■ **Directive**
Carry on the summary of the court's ruling on FHFA and the City's ordinance, starting after its final sentence.

■ **Source extract**
The Court had little difficulty in rejecting the City's first two arguments.  The Court observed that counsel for the City confirmed the City's intent to enforce the ordinance against FHFA, and that there was not dispute that the FHFA had already reimbursed servicers for registration fees as to numerous properties.  Accordingly, the Court held that FHFA's claims were ripe and properly before the Court. 

 

Similarly, the Court found little merit in the City's contention that the FHFA lacked standing to sue consequent to the allegation that the FHFA's director was not validly appointed.  In rejecting this claim, the Court relied on a recent determination by the Second Circuit that the FHFA's director was properly appointed.  See Federal Housing Finance Agency v. UBS Americas, Inc., 712 F.3d 136, 144 (2d Cir. 2012).  The Court scrutinized the Second Circuit's reasoning in reaching that determination, and found it to be persuasive.  Emphasizing that "Congress could not have intended for FHFA to take over the business of Fannie and Freddie but then have no ability to seek court action on their behalf," the Court held that the director was validly appointed, and accordingly rejected the City's related arguments. 

 

Next, the Court considered the FHFA's arguments concerning preemption.  It began its analysis by reviewing the language of the Housing and Economic Recovery Act of 2008 ("HERA"), noting that it provides that "[w]hen acting as conservator or receiver, [FHFA] shall not be subject to the direction or supervision of any other agency of the United States or any State in the exercise of the rights, powers and privileges of [FHFA]."  12 U.S.C. Sec. 4617(a)(7).  

 

The Court then analyzed whether the ordinance might be expressly preempted by Congress.  It answered in the negative, holding that "because the express language of Sec. 4617(a)(7) does not contain any reference to local or municipal laws, HERA does not expressly preempt the Ordinance." 

 

The Court then considered whether preemption might be implied - either in the form of field preemption, or conflict preemption - as to the ordinance.  The Court determined that HERA occupied the field, noting that its provisions make clear that "Congress intended FHFA to assume complete control of [Fannie Mae and Freddie Mac]..." 

 

The City argued against that conclusion, contending that courts have found a presumption against preemption in cases involving local governments exercising traditional police powers.  The Court disagreed, emphasizing that HERA explicitly precluded other federal agencies and states from regulating the FHFA.  Accordingly, the Court observed that in enacting HERA, "Congress could not have intended to preclude other federal agencies and states from regulating FHFA's operations, but permit thousands of municipalities all over the country to impose varying ordinances and obligations on FHFA."

■ **Dataset content**
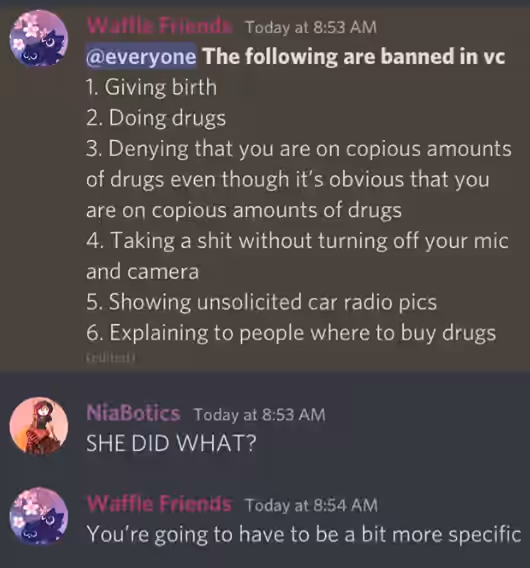Select Waffle Friends username on bottom message
Viewport: 530px width, 568px height.
pos(159,504)
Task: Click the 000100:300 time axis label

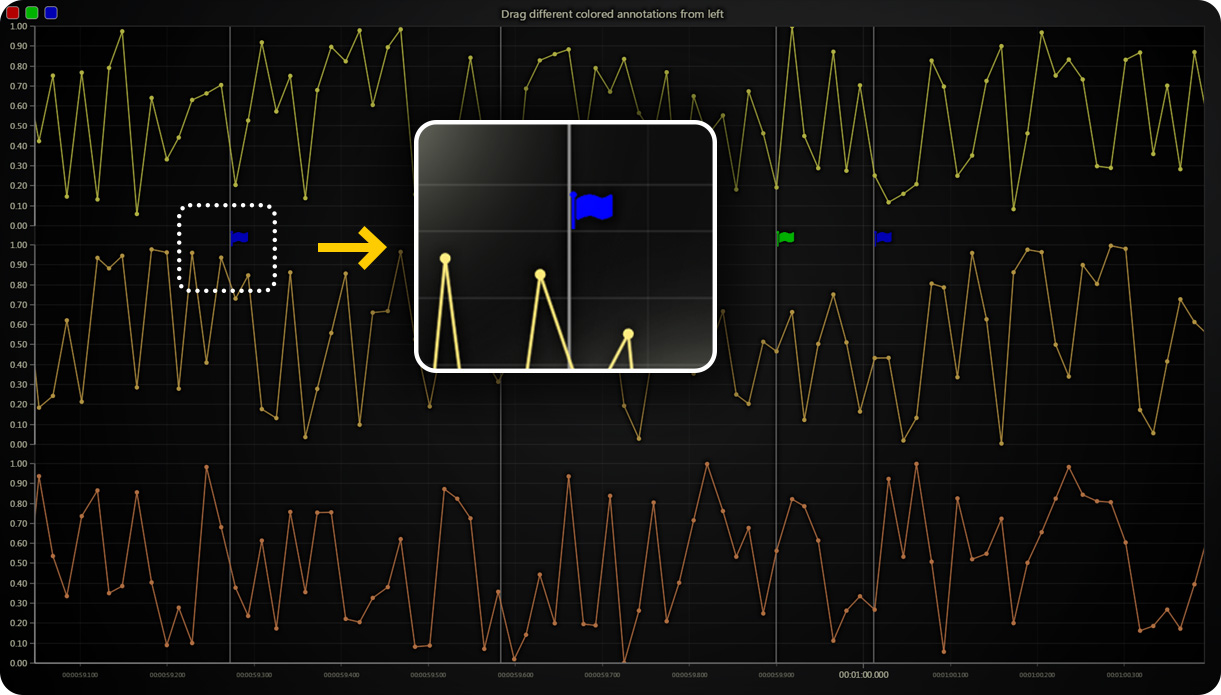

■ **Result below**
 

The Court also analyzed the parties' arguments concerning conflict preemption.  Because "the Ordinance obstructs Congress's intent to have one conservator take control of Fannie Mae and Freddy Mac...", the Court determined that "conflict preemption exists in this case."

 

Finally, the Court addressed the FHFA's argument that registration fee and related fines and penalties violate the FHFA's immunity from such charges.  The Court explained that to differentiate between impermissible state taxes and permissible fees, courts must look to whether the revenue will be used to provide a general benefit to the public,  or whether it defrays an agency's cost of regulation and/or provides a narrow benefit to a regulated company. 

 

The FHFA argued that the registration fee constituted an impermissible tax, because the City's ordinance does not provide a benefit to the FHFA.  The City argued that the fee was permissible because it was connected to the City's costs incurred in monitoring vacant properties. 

 

The Court again sided with the FHFA, emphasizing that "the FHFA does not receive any service from the City in exchange for the registration fee, and that vacant property is not a necessary consequence of FHFA's mortgage lending business."  Accordingly, the Court determined that "it is not permissible for the City to require FHFA to bear the costs associated with the City's regulation of vacant buildings."

 

Based on the reasoning above, the Court denied the City's motion to dismiss, and granted FHFA's motion for summary judgment.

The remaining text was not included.